### Request
Copy the records below in full, swapping each "Screen dimensions" for "Display size" and leaving everything else as it is.

___ Listing

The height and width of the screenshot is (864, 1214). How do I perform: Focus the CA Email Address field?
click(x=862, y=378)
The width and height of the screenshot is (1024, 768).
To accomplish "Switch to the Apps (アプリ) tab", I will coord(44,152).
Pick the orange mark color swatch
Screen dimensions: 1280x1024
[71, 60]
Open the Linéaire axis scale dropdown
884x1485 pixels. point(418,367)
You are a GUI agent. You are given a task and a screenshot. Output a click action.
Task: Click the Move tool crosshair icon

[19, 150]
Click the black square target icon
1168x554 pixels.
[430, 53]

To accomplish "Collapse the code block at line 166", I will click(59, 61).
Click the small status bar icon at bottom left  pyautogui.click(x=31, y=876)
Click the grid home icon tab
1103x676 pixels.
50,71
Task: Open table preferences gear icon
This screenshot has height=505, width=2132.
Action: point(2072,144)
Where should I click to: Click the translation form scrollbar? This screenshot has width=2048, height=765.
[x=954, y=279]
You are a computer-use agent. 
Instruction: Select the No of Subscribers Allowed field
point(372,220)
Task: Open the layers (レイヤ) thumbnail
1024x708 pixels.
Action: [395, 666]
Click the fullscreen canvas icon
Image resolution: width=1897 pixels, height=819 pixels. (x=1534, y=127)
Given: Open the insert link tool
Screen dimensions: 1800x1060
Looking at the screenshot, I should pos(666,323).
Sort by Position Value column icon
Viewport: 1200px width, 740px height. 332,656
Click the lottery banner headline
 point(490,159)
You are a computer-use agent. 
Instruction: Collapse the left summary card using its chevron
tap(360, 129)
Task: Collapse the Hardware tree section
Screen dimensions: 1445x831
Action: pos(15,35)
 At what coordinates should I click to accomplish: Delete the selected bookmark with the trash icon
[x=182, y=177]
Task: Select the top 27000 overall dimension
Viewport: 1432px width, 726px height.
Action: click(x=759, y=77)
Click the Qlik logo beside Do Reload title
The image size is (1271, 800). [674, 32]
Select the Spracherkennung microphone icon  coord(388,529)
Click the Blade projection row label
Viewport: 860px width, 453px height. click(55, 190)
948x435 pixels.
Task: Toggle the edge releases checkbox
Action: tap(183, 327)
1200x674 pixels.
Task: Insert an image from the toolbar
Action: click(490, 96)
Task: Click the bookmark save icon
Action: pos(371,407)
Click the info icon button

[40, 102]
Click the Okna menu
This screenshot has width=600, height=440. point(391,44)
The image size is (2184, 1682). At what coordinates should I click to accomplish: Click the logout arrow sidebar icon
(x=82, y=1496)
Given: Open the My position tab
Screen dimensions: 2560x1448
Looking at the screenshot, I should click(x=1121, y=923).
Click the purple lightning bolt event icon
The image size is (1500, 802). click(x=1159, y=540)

______

### Complete response
The height and width of the screenshot is (864, 1214). How do I perform: Focus the CA Email Address field?
click(x=862, y=378)
The width and height of the screenshot is (1024, 768).
To accomplish "Switch to the Apps (アプリ) tab", I will coord(44,152).
Pick the orange mark color swatch
Display size: 1280x1024
[71, 60]
Open the Linéaire axis scale dropdown
884x1485 pixels. point(418,367)
You are a GUI agent. You are given a task and a screenshot. Output a click action.
Task: Click the Move tool crosshair icon

[19, 150]
Click the black square target icon
1168x554 pixels.
[430, 53]

To accomplish "Collapse the code block at line 166", I will click(59, 61).
Click the small status bar icon at bottom left  pyautogui.click(x=31, y=876)
Click the grid home icon tab
1103x676 pixels.
50,71
Task: Open table preferences gear icon
This screenshot has height=505, width=2132.
Action: point(2072,144)
Where should I click to: Click the translation form scrollbar? This screenshot has width=2048, height=765.
[x=954, y=279]
You are a computer-use agent. 
Instruction: Select the No of Subscribers Allowed field
point(372,220)
Task: Open the layers (レイヤ) thumbnail
1024x708 pixels.
Action: [395, 666]
Click the fullscreen canvas icon
Image resolution: width=1897 pixels, height=819 pixels. (x=1534, y=127)
Given: Open the insert link tool
Display size: 1800x1060
Looking at the screenshot, I should pos(666,323).
Sort by Position Value column icon
Viewport: 1200px width, 740px height. 332,656
Click the lottery banner headline
 point(490,159)
You are a computer-use agent. 
Instruction: Collapse the left summary card using its chevron
tap(360, 129)
Task: Collapse the Hardware tree section
Display size: 1445x831
Action: pos(15,35)
 At what coordinates should I click to accomplish: Delete the selected bookmark with the trash icon
[x=182, y=177]
Task: Select the top 27000 overall dimension
Viewport: 1432px width, 726px height.
Action: click(x=759, y=77)
Click the Qlik logo beside Do Reload title
The image size is (1271, 800). [674, 32]
Select the Spracherkennung microphone icon  coord(388,529)
Click the Blade projection row label
Viewport: 860px width, 453px height. click(55, 190)
948x435 pixels.
Task: Toggle the edge releases checkbox
Action: tap(183, 327)
1200x674 pixels.
Task: Insert an image from the toolbar
Action: click(490, 96)
Task: Click the bookmark save icon
Action: pos(371,407)
Click the info icon button

[40, 102]
Click the Okna menu
This screenshot has width=600, height=440. point(391,44)
The image size is (2184, 1682). At what coordinates should I click to accomplish: Click the logout arrow sidebar icon
(x=82, y=1496)
Given: Open the My position tab
Display size: 2560x1448
Looking at the screenshot, I should click(x=1121, y=923).
Click the purple lightning bolt event icon
The image size is (1500, 802). click(x=1159, y=540)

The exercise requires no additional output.